Un milka en mi noche

Sunday, March 27, 2011

Domingo a la noche

Cuando me siento un poco solo prendo la radio y la luz de mi dormitorio. Aunque esté en el living o en la cocina me gusta ver la luz prendida del velador desde afuera. Vaya a saber uno bajo qué fuerza cósmica consigue una tonalidad única que me recuerda a mi infancia en Liniers.

Por lo general me pongo a cocinar, una forma extraña de mostrar en pequeña escala que puedo generar algo inmediato, que depende sólo de mi que una maza se convierta en pizza. Algunos amigos no lo entienden, pero conseguir que un polvo como la harina termine en una cosa redonda y con buen gusto es un esfuerzo que vale la pena transitar.

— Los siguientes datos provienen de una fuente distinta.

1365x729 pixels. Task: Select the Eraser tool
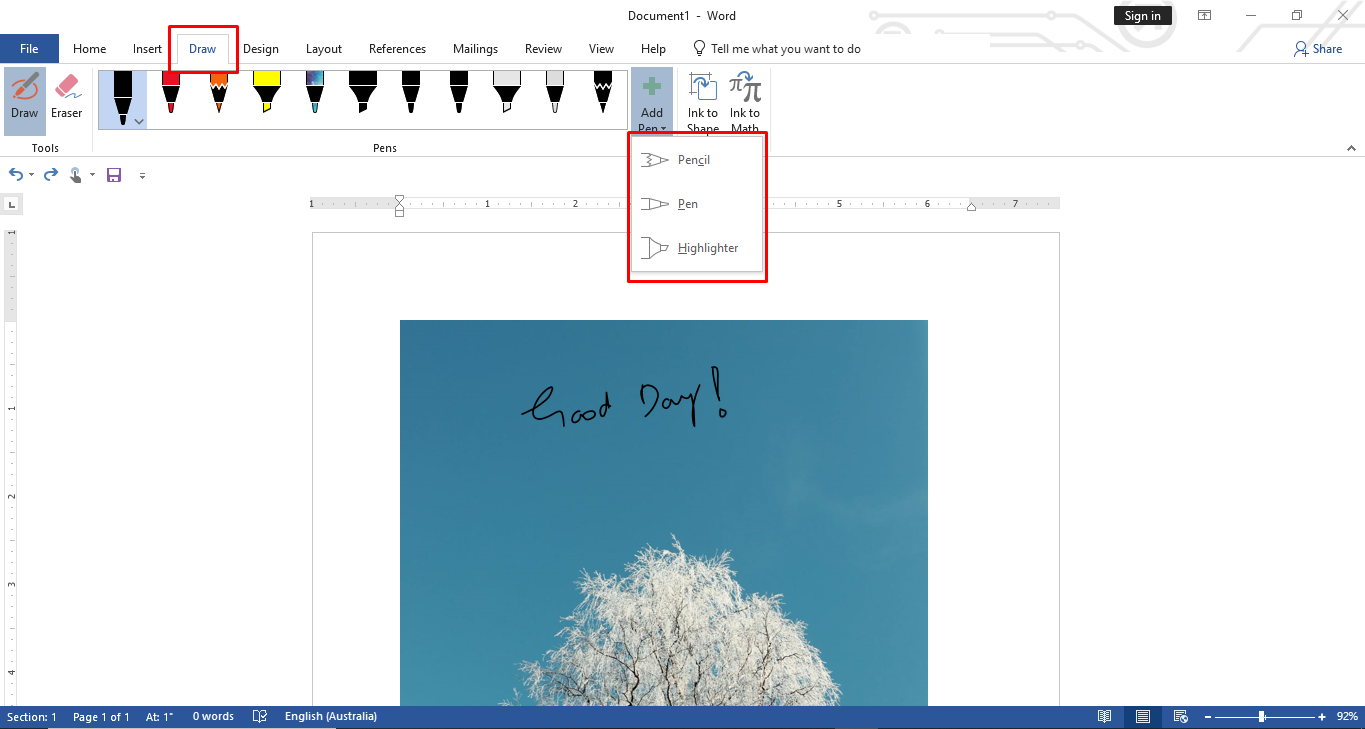(x=67, y=97)
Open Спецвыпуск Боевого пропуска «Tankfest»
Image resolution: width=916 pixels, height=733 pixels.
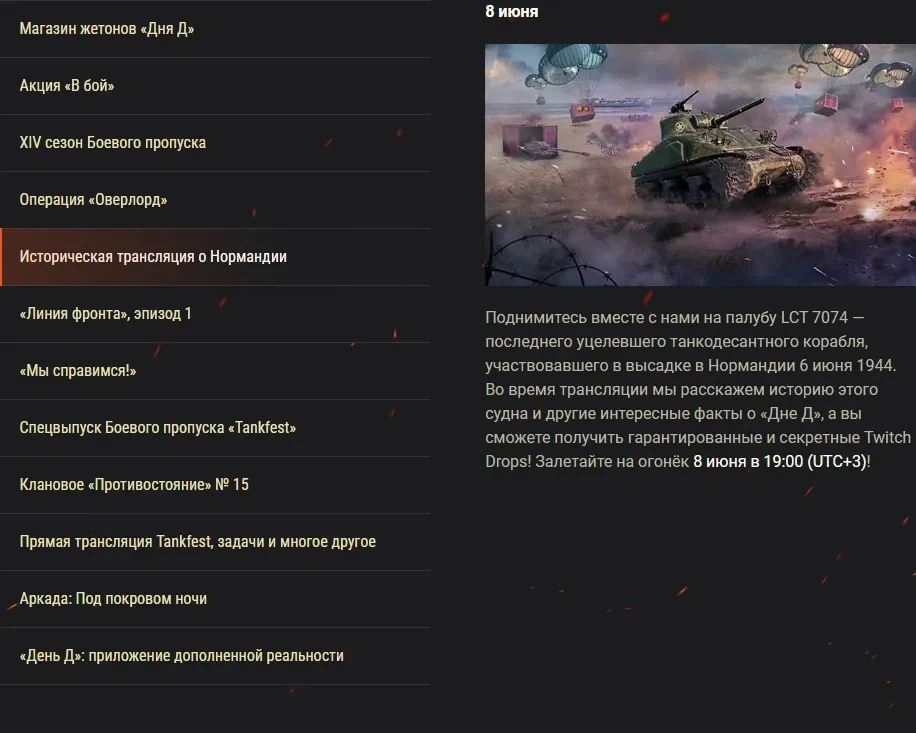click(215, 428)
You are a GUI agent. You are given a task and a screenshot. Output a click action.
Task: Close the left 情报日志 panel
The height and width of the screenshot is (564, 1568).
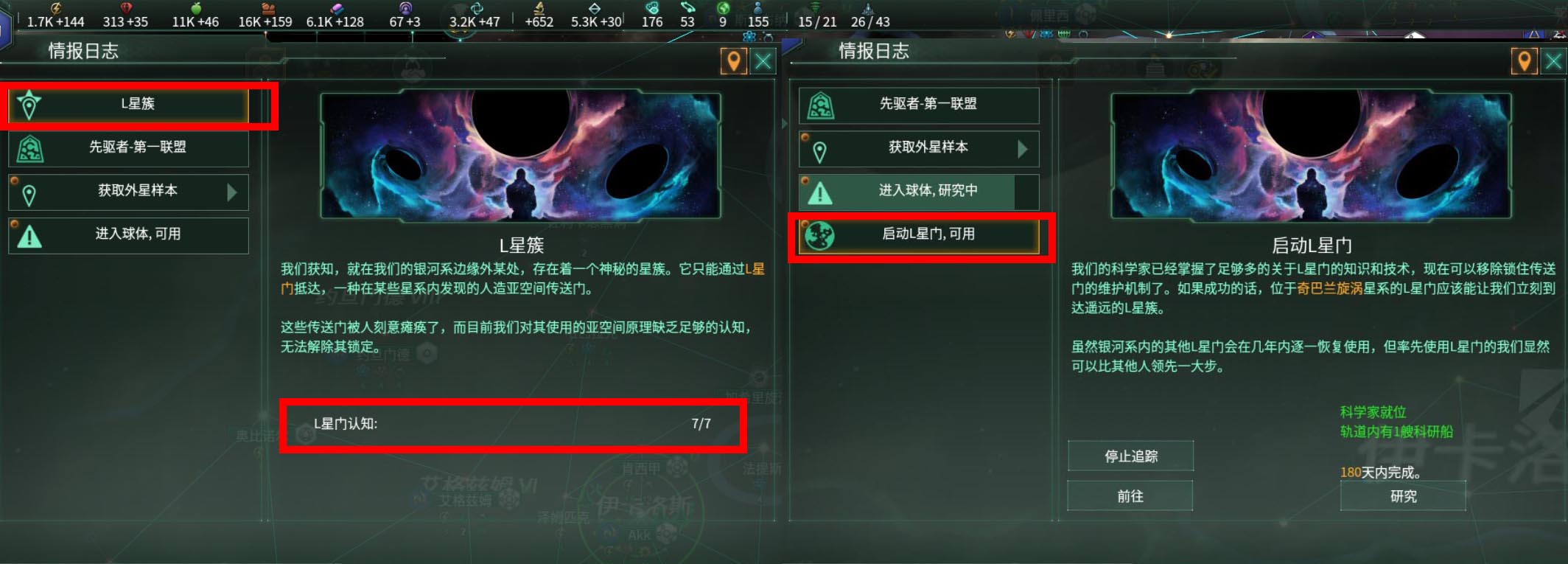(x=763, y=61)
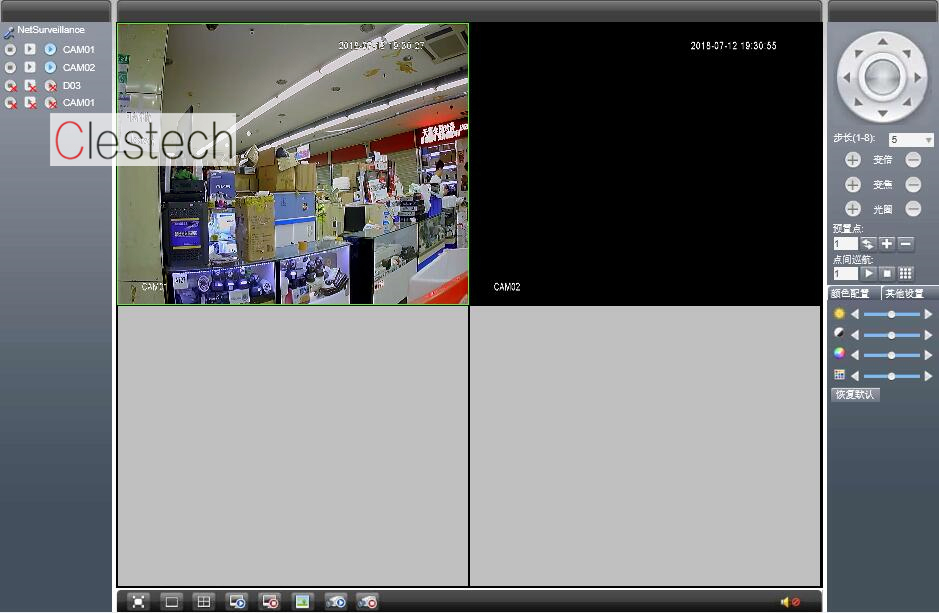
Task: Expand the NetSurveillance device tree
Action: point(50,30)
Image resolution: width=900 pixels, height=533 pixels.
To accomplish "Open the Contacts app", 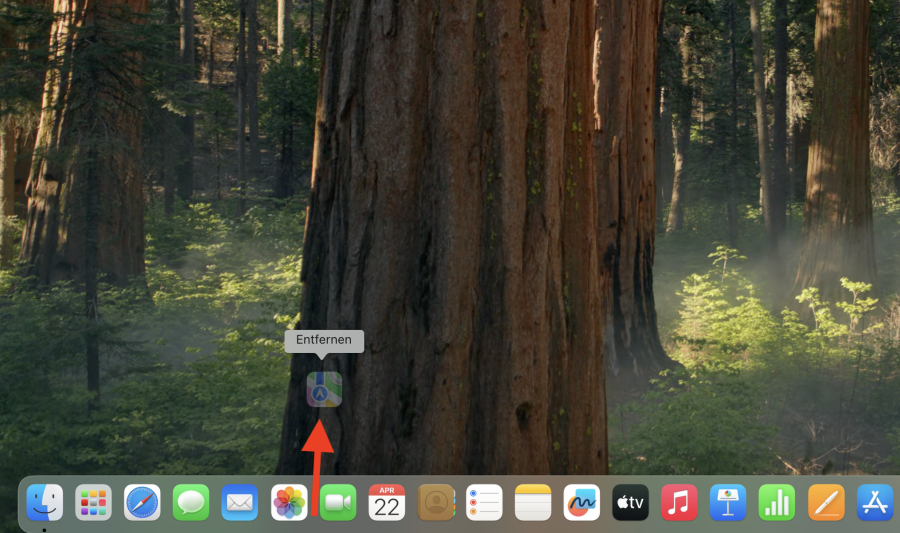I will [x=436, y=502].
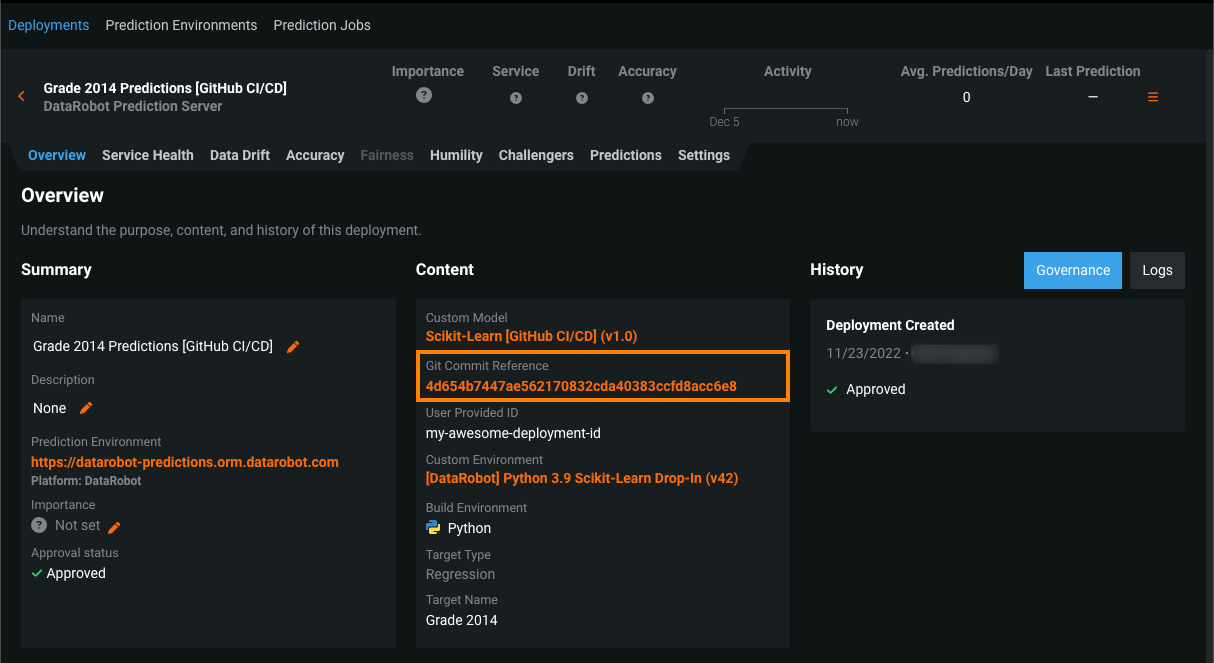Switch to the Service Health tab
This screenshot has height=663, width=1214.
[x=148, y=155]
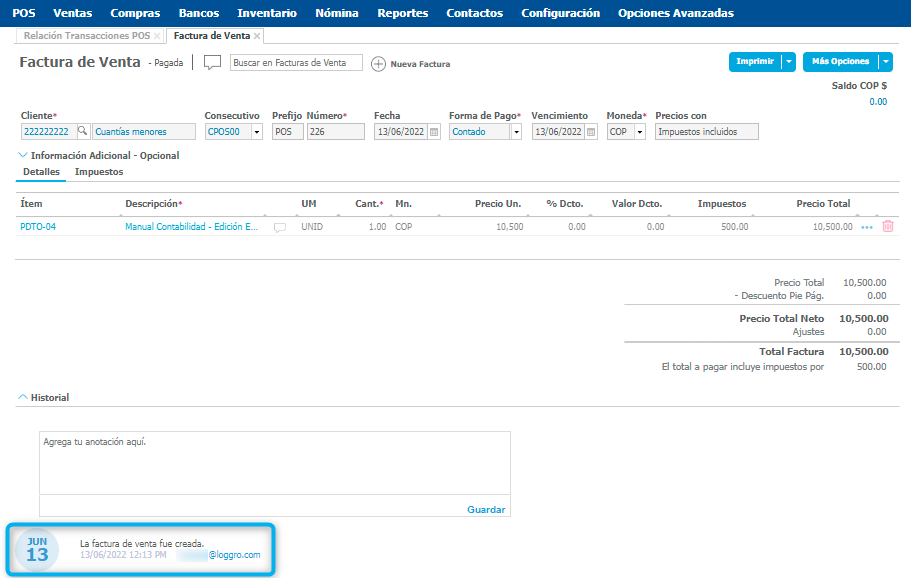This screenshot has height=578, width=911.
Task: Delete the PDTO-04 line with trash icon
Action: (x=888, y=227)
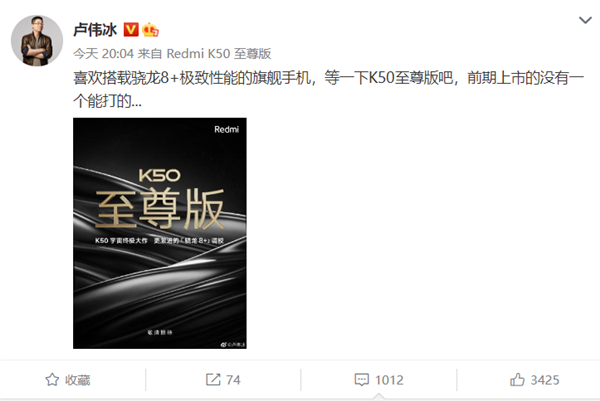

Caminar es otra salida. El efecto de avanzar por metros es una metáfora tan tonta como efectiva. El pensamiento se pierde, se encuentra y se vuelve a perder por las calles de la ciudad. Y a veces doblando la esquina hay una respuesta. A veces.

De todos modos la técnica del velador es la que me sienta mejor. Siempre supe que algo de la luz me hace bien, pero últimamente tiendo a pensar que se trata en realidad de una sensación de falsa presencia, de una huida fuera de tiempo, caida de un libro cuyo final nunca se escribió.